Lesbian and Gay Christians speak out against Uganda’s proposed “Anti-Homosexuality” Bill
The Lesbian and Gay Christian Movement joins with people around the world in condemning a proposed Bill before the Ugandan parliament which could lead, in some cases, to the death penalty for homosexual acts.
A Private Member’s Bill being proposed in Uganda is among the world’s most draconian legislation against lesbian, gay, bisexual and transgendered (LGBT) people. The Bill which aims to “deal with emerging internal and external threats to the traditional heterosexual family” has widespread support from a number of Ugandan MPs, and it, would seem, considerable government support.
The planned Bill would legislate against responsible education and information about homosexuality, and support for homosexuals. Punishments could range from 3 years imprisonment to the death sentence. A catch all clause in the Bill even covers any Ugandan homosexuals who might break the law while abroad. Clause 17 of the Bill also makes anyone charged under the Act liable to extradition.
The Bill would also hold responsible for illegal activities those who are in positions of trust, from Church leaders to organisations aimed at helping people living with HIV/AIDS. The Bill says that all people in positions of trust are obligated to aid in enforcing the law. This means anyone with “power and control over other people because of your knowledge and official position”, and includes anyone who ”exercises religious, political, economic or social authority“.

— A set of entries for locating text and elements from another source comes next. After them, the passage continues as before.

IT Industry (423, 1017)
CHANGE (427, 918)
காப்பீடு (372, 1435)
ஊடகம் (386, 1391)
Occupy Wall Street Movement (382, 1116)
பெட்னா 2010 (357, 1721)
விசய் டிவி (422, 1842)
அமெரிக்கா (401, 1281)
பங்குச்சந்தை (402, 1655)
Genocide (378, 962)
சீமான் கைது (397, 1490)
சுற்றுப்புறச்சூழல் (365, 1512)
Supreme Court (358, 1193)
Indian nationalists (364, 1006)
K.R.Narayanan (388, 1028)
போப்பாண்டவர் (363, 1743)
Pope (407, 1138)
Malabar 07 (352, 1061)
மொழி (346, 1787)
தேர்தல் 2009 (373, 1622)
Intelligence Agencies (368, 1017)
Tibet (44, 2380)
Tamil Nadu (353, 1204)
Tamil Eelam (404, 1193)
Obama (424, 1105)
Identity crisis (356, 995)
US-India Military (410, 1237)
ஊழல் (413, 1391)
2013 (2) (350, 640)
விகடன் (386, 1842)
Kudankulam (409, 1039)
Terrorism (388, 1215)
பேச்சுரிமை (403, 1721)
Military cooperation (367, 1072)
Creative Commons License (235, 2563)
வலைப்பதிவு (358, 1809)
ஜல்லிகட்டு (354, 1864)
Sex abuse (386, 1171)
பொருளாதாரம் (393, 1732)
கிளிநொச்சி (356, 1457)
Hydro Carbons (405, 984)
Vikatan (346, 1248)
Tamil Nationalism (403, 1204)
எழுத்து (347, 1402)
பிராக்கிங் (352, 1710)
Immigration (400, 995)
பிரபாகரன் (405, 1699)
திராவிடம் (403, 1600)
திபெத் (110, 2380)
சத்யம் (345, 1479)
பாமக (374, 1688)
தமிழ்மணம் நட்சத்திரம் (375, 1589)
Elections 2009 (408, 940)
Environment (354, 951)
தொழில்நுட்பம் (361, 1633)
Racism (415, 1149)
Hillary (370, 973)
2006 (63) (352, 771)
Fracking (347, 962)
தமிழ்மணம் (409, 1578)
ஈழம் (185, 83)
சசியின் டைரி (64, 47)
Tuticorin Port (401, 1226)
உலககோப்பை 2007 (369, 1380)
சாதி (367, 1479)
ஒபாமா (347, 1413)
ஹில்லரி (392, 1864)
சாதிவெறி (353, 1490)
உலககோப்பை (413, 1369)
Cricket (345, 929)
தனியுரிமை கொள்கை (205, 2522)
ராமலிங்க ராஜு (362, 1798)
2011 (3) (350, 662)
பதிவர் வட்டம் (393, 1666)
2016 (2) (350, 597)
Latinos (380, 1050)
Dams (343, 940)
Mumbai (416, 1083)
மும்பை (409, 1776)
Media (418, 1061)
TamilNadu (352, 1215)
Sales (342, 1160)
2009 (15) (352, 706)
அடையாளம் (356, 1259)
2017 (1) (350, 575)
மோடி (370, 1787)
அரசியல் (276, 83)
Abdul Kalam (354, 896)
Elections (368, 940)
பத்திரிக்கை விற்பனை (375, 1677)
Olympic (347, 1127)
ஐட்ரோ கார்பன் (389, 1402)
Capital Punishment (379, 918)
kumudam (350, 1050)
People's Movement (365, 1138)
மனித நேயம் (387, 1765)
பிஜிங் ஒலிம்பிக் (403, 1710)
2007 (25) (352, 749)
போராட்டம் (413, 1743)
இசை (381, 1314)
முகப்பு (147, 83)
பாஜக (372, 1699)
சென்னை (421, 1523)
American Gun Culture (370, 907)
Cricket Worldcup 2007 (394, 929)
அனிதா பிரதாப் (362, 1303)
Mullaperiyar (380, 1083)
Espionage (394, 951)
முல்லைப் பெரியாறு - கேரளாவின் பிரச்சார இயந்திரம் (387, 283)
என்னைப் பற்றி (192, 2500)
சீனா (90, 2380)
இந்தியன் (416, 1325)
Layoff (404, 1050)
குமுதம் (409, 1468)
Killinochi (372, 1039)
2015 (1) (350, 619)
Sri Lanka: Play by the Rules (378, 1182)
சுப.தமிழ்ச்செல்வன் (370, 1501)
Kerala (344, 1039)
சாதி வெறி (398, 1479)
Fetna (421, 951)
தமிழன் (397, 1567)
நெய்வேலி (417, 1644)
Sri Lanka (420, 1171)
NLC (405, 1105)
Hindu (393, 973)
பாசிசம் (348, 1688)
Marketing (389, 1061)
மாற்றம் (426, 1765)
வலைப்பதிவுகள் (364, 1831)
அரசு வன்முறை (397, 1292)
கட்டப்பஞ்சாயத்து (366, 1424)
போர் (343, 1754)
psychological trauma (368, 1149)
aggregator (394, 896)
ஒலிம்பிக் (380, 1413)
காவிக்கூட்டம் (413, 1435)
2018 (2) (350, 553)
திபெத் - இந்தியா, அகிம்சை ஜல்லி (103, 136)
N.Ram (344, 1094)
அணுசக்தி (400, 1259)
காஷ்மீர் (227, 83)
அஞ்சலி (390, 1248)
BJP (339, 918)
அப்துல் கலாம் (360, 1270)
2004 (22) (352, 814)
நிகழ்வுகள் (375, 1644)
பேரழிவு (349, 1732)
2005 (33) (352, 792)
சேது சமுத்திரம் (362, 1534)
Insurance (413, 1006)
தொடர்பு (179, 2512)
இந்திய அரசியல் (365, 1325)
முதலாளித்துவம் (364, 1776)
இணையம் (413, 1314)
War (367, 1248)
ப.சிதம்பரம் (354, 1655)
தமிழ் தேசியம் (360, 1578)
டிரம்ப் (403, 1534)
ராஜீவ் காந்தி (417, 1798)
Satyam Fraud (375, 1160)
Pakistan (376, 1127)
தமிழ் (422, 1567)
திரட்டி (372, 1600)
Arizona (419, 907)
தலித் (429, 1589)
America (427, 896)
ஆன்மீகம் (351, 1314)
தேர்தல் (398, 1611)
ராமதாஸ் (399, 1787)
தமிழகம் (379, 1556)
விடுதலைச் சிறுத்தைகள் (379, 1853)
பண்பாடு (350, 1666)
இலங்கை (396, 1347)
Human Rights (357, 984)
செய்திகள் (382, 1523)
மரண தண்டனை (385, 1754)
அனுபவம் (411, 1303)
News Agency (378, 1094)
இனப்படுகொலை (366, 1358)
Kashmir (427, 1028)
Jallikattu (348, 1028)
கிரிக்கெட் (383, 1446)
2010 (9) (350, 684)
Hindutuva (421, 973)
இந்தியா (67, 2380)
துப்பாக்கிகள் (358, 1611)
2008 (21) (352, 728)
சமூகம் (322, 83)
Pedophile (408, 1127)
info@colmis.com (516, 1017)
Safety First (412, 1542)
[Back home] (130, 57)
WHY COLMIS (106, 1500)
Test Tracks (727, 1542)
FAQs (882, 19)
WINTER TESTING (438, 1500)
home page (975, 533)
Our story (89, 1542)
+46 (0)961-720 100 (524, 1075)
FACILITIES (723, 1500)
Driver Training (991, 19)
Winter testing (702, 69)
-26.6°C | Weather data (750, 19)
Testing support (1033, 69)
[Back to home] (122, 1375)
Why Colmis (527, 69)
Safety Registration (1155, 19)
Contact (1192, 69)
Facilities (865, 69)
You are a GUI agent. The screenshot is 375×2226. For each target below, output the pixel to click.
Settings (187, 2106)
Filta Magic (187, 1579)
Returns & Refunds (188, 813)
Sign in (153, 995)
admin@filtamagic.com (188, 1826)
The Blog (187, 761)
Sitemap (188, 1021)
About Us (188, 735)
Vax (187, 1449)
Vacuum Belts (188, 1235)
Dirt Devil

Homosexuality is already illegal in Uganda and can be punished with life imprisonment. But the anti-homosexuality legislation, proposed by ruling party MP David Bahati on October 14th 2009, was designed to "fill the gaps" in the provisions of existing laws.
A coalition of human rights and civil society groups led by Human Rights Watch have blasted the measure for attacking human rights protections and placing "everybody" at risk – including parents, teachers, landlords, doctors, media and religious leaders and those who provide counselling to anyone struggling with their sexuality or work with those infected with HIV/AIDS. Anyone who does not report an offence within 24 hours of their gaining knowledge of such is liable to prosecution.
Rev. Sharon Ferguson, Chief Executive of LGCM, said: “I am horrified at the possibility that this law might be passed. It is entirely unjust, cruel and can only strike terror in the hearts of LGBT people, their families, friends and supporters. I am particularly distressed that many Christian groups including Churches in the Anglican Communion in Uganda appear to be supporting the proposals.
“The Lesbian and Gay Christian Movement appeal to all people of faith regardless of their views on homosexuality to roundly condemn this Bill. The discussion we need to have right now is not about the morality of homosexuality but the morality of this law. We are grateful that Rick Warren, pastor of Saddleback Church, the largest evangelical church in the US, has spoken out clearly against this Bill but too many other Christian leaders are woefully silent. Christians of all backgrounds must unite in taking action against this Bill."